Returns a tuple of strings of arguments to require directive.

For example, with the following apache configuration:

AuthType Basic
require user joe
require valid-user
requires() would return ('user joe', 'valid-user').

read( [len])

Reads at most len bytes directly from the client, returning a string with the data read. If the len argument is negative or omitted, reads all data given by the client.

This function is affected by the Timeout Apache configuration directive. The read will be aborted and an IOError raised if the Timeout is reached while reading client data.

This function relies on the client providing the Content-length header. Absence of the Content-length header will be treated as if Content-length: 0 was supplied.

Incorrect Content-length may cause the function to try to read more data than available, which will make the function block until a Timeout is reached.

readline( [len])
Like read() but reads until end of line.

Note: In accordance with the HTTP specification, most clients will be terminating lines with "\r\n" rather than simply "\n".

readlines( [sizehint])
Reads all or up to sizehint bytes of lines using readline and returns a list of the lines read.

register_cleanup( callable[, data])

Registers a cleanup. Argument callable can be any callable object, the optional argument data can be any object (default is None). At the very end of the request, just before the actual request record is destroyed by Apache, callable will be called with one argument, data.

It is OK to pass the request object as data, but keep in mind that when the cleanup is executed, the request processing is already complete, so doing things like writing to the client is completely pointless.

If errors are encountered during cleanup processing, they should be in error log, but otherwise will not affect request processing in any way, which makes cleanup bugs sometimes hard to spot.

If the server is shut down before the cleanup had a chance to run, it's possible that it will not be executed.

sendfile( path[, offset, len])
Sends len bytes of file path directly to the client, starting at offset offset using the server's internal API. offset defaults to 0, and len defaults to -1 (send the entire file).

Returns the number of bytes sent, or raises an IOError exception on failure.

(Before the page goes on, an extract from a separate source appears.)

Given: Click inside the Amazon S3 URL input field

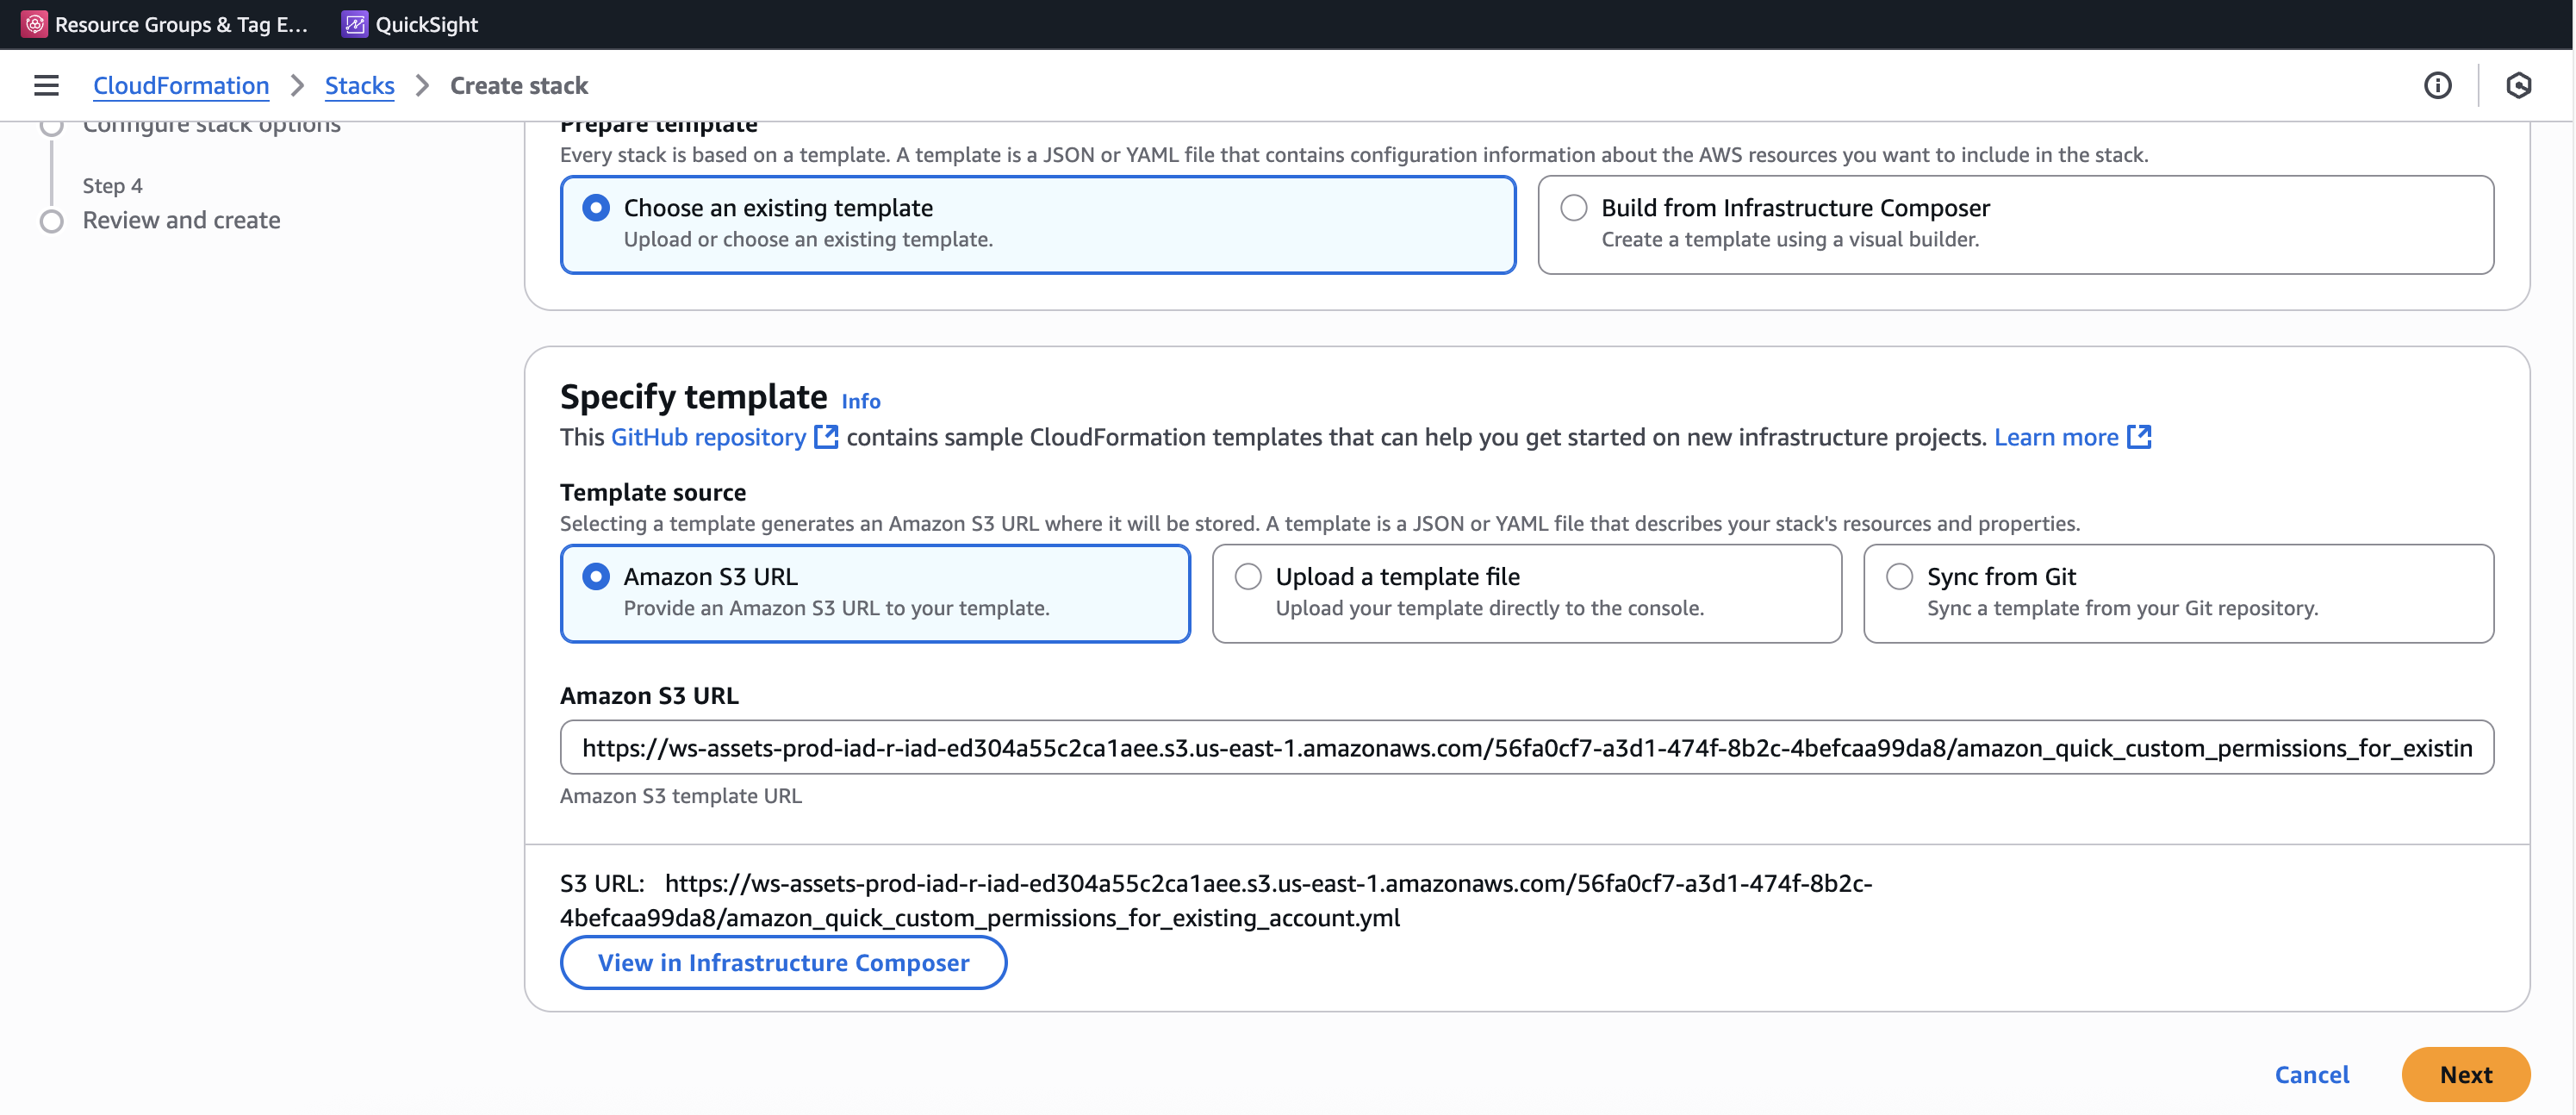Looking at the screenshot, I should pyautogui.click(x=1526, y=748).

This function provides the most efficient way to send a file to the client.

write( string[, flush=1])
Writes string directly to the client, then flushes the buffer, unless flush is 0.

flush( )
Flushes the output buffer.

set_content_length( len)
Sets the value of req.clength and the "Content-Length" header to len. Note that after the headers have been sent out (which happens just before the first byte of the body is written, i.e. first call to req.write()), calling the method is meaningless.